The concept was that Level I M8s would be airdropped onto the battlefield, and as quickly as possible, increased levels would be added. The three man crew could bolt on the additional protection in a couple hours with simple hand tools.
All in all, the Army was very happy with the M8. The plan was to buy enough to equip the 82nd Airborne division with one battalion, and the (then “light”) 2nd Armored Cavalry Regiment with about three squadrons worth. That was a pretty small production run planned, which given the development costs* drove up the unit price. And since we all know that in the mid-1990s there were no threats and no possible opponents, the program was cancelled to save money. The 82nd and the 2ACR would just have to get by with Humvees.
So we find ourselves in 2015 with light forces that, as ever, still lack heavy direct firepower. Sure, eventually our light forces can place artillery or air support on target. But many targets on the battlefield are fleeting. The key to winning the firefight is overmatching their fires rapidly. And that means having the firepower on the ground with the troops, right there, right then.

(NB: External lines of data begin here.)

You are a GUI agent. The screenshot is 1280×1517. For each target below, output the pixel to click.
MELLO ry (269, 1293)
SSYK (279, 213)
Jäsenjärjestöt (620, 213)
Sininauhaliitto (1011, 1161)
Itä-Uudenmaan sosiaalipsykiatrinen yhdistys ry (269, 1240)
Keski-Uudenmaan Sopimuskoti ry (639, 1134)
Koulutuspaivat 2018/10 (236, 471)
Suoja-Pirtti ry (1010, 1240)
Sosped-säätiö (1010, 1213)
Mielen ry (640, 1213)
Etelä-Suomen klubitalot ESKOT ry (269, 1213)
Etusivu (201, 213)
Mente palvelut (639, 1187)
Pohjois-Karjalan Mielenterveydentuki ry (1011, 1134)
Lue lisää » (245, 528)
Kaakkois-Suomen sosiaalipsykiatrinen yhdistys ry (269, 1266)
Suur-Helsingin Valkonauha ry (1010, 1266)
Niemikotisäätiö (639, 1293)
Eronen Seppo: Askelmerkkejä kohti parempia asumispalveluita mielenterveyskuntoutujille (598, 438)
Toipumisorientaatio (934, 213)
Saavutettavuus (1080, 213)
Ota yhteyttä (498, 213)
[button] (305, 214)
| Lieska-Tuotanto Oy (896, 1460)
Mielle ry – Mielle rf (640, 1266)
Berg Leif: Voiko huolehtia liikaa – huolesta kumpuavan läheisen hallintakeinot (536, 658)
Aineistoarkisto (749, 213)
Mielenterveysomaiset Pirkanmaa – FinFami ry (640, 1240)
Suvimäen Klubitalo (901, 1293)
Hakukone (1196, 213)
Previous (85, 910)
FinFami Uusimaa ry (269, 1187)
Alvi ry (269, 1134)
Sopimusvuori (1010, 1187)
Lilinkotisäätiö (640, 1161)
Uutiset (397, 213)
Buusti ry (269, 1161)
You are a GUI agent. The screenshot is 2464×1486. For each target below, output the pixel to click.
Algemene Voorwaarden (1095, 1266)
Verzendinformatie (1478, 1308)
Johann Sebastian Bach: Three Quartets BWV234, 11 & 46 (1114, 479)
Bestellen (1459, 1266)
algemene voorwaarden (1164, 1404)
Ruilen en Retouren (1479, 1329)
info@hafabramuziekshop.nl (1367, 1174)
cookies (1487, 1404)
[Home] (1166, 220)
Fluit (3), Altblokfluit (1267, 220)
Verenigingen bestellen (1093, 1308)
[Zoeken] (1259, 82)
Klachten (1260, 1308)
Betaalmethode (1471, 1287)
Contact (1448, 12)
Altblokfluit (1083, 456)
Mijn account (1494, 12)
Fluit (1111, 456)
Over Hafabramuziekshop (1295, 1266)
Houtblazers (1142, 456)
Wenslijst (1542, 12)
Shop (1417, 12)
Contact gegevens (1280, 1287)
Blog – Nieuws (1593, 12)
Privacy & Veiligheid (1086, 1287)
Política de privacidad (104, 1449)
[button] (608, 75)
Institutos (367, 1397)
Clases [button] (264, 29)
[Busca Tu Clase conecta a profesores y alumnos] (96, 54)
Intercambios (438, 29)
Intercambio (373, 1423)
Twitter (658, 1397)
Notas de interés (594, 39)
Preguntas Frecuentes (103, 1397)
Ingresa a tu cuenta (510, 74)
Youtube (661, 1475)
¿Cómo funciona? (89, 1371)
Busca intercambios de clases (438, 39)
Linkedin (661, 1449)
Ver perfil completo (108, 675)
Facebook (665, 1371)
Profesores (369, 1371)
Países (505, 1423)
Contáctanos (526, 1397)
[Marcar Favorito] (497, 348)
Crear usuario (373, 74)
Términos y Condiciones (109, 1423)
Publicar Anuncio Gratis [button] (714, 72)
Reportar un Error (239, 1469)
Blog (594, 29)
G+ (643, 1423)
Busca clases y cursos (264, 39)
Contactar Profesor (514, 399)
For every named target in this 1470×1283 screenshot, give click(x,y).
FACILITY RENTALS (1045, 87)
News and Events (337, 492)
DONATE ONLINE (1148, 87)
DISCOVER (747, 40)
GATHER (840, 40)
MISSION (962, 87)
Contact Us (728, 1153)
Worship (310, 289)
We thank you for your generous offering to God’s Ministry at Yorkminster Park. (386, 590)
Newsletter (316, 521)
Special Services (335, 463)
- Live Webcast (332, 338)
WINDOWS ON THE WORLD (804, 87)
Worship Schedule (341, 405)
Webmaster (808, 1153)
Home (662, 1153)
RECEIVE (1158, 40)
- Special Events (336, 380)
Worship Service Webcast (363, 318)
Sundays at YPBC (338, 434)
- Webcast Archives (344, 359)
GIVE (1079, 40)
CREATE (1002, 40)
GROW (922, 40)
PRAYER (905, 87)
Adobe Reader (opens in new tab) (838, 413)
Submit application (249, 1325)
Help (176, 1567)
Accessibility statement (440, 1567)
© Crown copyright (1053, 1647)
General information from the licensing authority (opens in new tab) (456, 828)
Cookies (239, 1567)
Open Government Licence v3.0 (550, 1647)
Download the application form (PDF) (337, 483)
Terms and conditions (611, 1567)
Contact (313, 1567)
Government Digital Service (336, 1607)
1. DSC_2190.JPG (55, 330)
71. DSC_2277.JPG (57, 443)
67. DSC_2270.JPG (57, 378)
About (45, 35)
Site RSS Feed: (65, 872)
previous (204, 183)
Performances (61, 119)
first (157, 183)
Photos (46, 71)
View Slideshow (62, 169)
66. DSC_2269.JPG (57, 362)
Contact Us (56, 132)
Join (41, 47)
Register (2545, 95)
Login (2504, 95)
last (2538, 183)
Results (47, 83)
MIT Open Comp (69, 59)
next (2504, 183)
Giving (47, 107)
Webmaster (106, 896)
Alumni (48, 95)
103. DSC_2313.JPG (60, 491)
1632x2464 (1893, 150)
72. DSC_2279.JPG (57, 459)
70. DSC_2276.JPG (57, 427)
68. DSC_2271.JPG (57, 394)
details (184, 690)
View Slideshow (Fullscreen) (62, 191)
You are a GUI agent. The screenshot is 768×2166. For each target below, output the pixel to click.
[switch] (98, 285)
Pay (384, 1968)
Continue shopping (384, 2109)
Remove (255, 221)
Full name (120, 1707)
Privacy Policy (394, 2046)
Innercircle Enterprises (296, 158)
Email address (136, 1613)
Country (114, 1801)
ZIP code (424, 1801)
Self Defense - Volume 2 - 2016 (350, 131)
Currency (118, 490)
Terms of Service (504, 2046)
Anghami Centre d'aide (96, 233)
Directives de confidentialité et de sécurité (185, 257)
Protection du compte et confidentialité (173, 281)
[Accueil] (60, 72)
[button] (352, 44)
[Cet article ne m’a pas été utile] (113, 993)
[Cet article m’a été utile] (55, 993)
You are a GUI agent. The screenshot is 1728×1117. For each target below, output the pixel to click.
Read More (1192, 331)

And so, the Army, particularly the Maneuver Center at Ft. Benning, home of the Infantry and Armor branches, is looking at a program called Mobile Protected Firepower. And after the disastrous, expensive and futile programs such as FCS and other stalled development programs, the Army was looking for something they could buy “off the shelf” at minimal cost. Development is expensive. Buying vehicles is, comparatively, not.
Lo and behold, BAE Systems, the successor to United Defense, just happens to have a vehicle that fits in pretty well with what the Army is looking for. It’s called, wait for it…. The M8!
A few updates would be necessary for the updated M8 to fit in with today’s Army. The original 6V92TIA diesel engine is out of production. The likely replacement would be the Bradley’s Cummins VTA903 600hp diesel that also powers the AAV-7, and the M109A7 gun, and its associated M992 ammo carrier.
It would also need integration of the FBCB2 digital command and control system, in a vehicle that’s already pretty tight inside, and likely with some serious weight and power constraints, all while not busting the weight limit for airdrop.
Still, adding the firepower and mobility of a battalion of M8s to the light Infantry and Airborne Brigade Combat Teams would be a significant boost at minimal costs.
BAE called this the Expeditionary Light Tank, which, to my thinking is a bad idea. If you fight the M8 as a tank, you’re going to die. It simply will never have the armor to withstand fighting like a tank. It can kill tanks easily enough. It just can’t go toe to toe against them without being lit up like a Christmas tree.
But really, while General John Buford was a fine cavalry officer, they really, really need to rethink the name.
*It was a remarkably smooth development. In spite of a sophisticated hydropnuematic suspension and the complex but reliable autoloader, development was quite rapid, and testing was very successful. Program managers would be well advised to study the program. The single biggest key to success in the program was the limitation of “creep” in requirements. The absolute hard limit on being able to airdrop a combat ready vehicle proved a very good firewall against the “good idea fairy.”